• Data records
*** Block opens ***
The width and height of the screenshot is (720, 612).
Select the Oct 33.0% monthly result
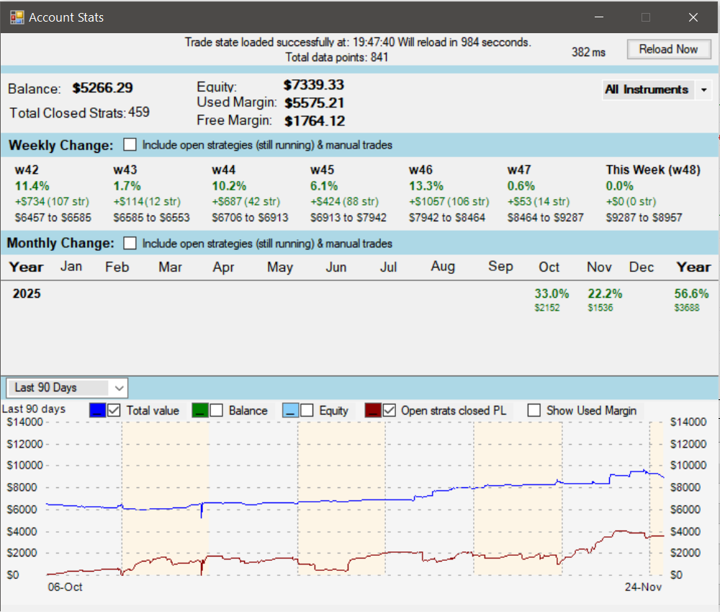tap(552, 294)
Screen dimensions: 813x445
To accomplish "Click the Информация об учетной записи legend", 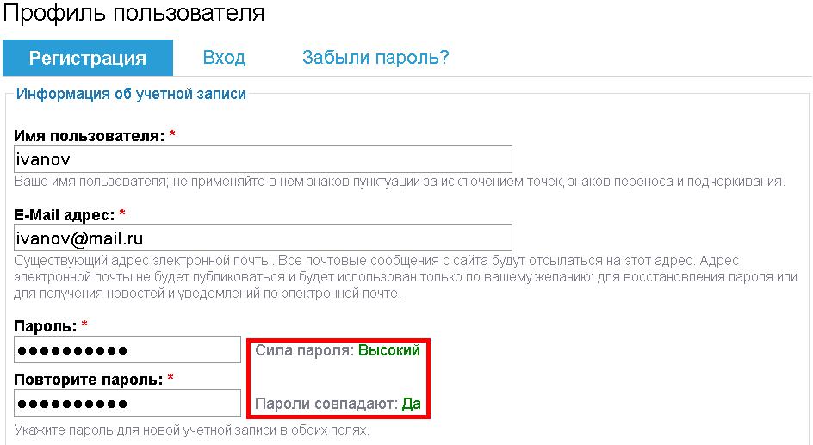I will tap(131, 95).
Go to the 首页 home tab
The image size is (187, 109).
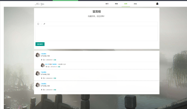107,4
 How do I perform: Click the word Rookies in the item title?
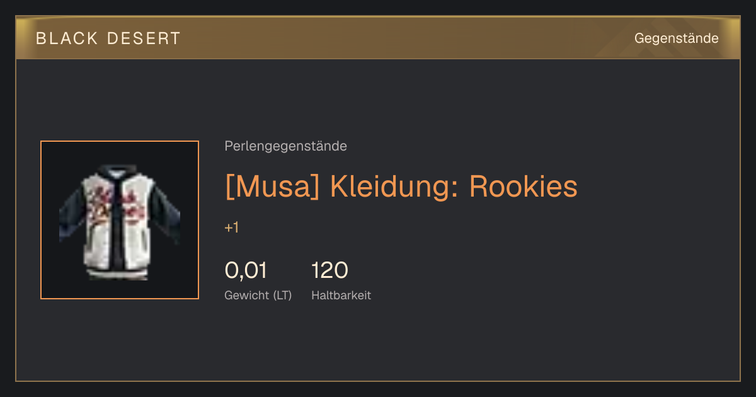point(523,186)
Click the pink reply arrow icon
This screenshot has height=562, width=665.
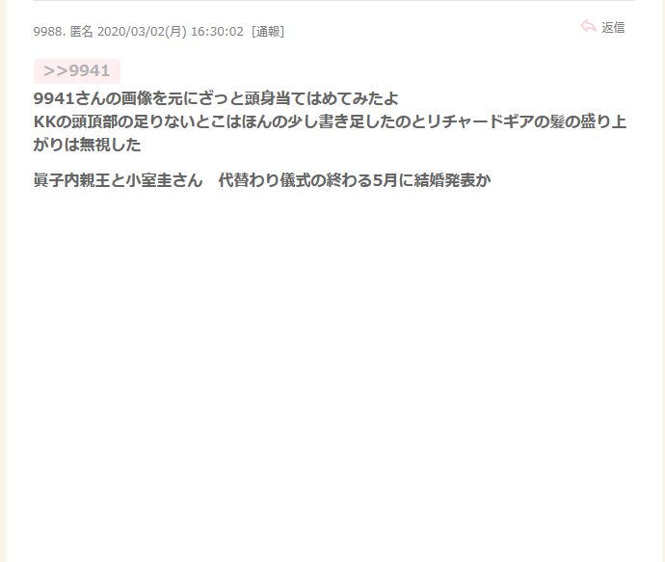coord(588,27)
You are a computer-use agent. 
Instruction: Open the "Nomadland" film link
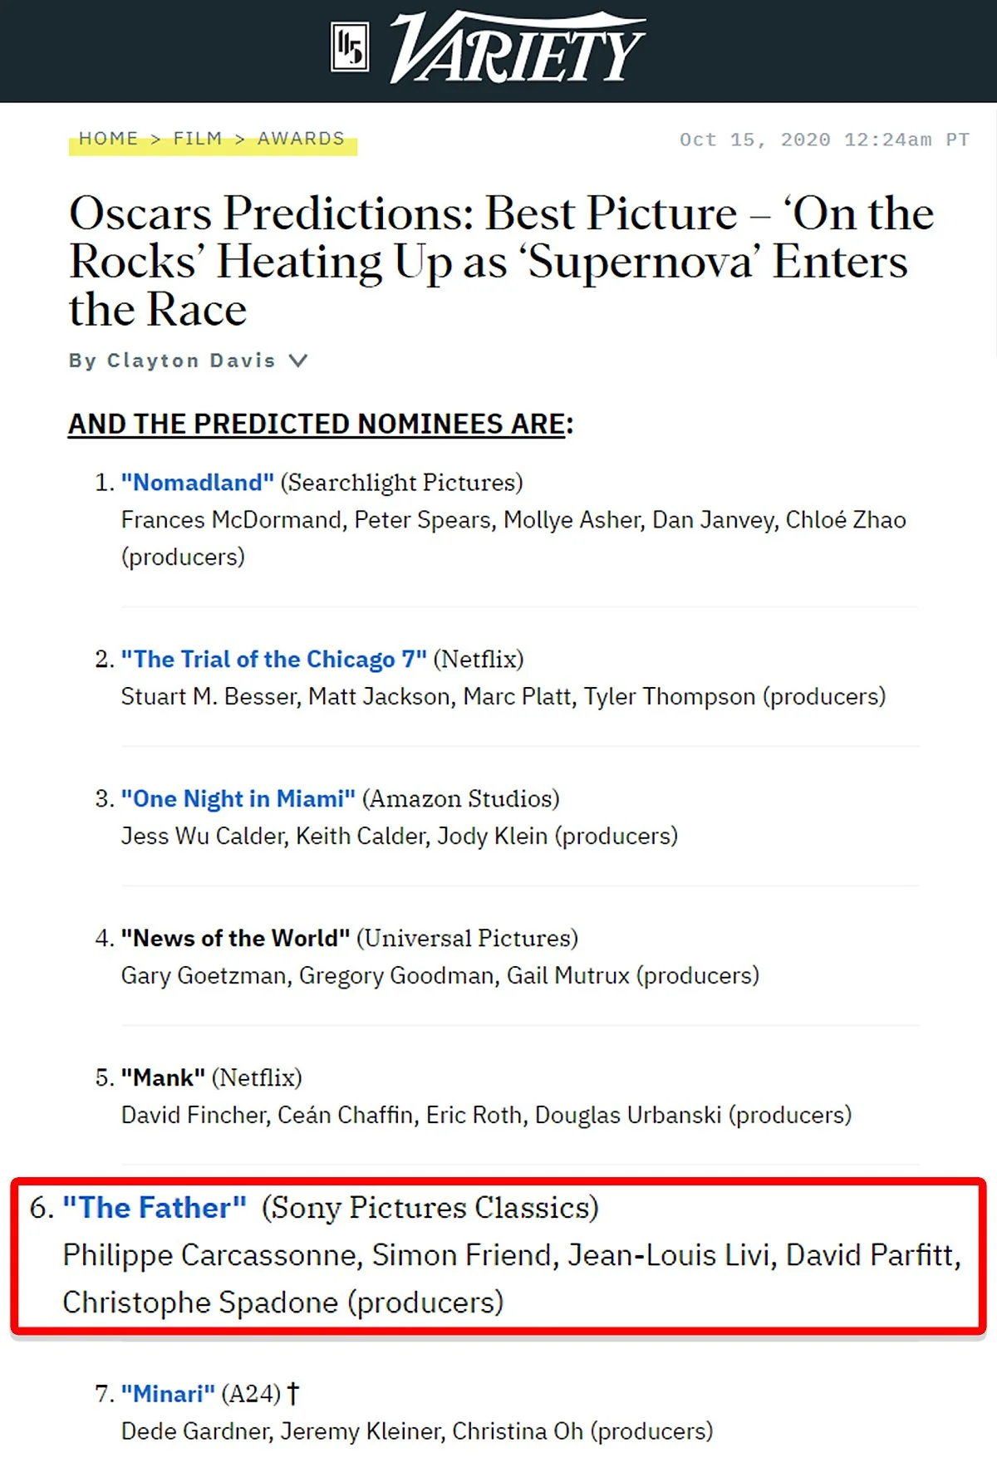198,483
*** Block closes ***
• Task brief
Retype word for word the span of lines above that begins with the line containing "You are a computer-use agent." and ends with the last line of the records; skip all pictures.

• Result of this task
You are a computer-use agent. 
Instruction: Open the "Nomadland" film link
198,483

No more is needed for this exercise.